Segment Open
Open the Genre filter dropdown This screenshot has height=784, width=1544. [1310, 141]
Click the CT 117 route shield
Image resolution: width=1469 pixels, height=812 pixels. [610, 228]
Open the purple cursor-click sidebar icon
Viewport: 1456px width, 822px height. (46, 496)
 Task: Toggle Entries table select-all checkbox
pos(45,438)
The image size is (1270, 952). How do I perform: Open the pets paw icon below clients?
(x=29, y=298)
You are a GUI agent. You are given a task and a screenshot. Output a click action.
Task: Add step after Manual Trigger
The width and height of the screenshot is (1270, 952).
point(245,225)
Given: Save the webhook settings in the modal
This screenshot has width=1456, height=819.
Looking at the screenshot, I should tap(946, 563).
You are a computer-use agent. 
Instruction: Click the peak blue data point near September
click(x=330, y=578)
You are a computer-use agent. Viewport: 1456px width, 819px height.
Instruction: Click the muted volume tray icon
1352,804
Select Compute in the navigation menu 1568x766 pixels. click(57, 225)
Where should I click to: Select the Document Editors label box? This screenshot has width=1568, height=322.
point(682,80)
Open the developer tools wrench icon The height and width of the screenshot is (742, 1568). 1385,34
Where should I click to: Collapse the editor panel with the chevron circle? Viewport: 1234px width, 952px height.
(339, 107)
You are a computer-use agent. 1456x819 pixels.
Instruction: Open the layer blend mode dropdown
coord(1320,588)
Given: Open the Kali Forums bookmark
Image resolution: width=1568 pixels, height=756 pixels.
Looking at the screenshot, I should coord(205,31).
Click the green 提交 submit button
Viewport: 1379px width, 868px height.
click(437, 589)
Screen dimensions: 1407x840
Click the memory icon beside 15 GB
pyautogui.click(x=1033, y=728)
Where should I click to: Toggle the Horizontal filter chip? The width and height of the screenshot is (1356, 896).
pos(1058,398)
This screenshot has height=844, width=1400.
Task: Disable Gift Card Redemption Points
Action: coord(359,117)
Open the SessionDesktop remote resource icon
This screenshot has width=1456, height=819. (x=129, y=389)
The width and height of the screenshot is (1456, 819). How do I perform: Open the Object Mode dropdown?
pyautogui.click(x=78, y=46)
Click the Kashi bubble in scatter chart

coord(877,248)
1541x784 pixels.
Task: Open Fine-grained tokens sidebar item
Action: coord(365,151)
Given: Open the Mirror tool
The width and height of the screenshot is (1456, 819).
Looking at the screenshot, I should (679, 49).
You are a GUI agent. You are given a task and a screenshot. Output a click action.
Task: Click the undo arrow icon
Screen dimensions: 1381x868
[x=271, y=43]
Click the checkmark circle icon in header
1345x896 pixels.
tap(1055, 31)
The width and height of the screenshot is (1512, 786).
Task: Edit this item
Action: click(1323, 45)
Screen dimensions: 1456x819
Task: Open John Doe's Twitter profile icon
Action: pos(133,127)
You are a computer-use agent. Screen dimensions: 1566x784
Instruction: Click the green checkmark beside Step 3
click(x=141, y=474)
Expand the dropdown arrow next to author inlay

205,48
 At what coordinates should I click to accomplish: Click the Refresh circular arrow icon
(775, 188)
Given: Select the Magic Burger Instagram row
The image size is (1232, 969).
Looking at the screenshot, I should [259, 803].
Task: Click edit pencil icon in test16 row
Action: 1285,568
Segment Closed
● **PROBLEM**:
"computer" is the word to look for; copy every line of the data that has it.

● **RESPONSE TO THIS TASK**:
You are a computer-use agent. 
You are a computer-use agent. Viewport: 1456px width, 819px height.
You are a computer-use agent. 1456x819 pixels.
You are a computer-use agent. Screen dimensions: 1566x784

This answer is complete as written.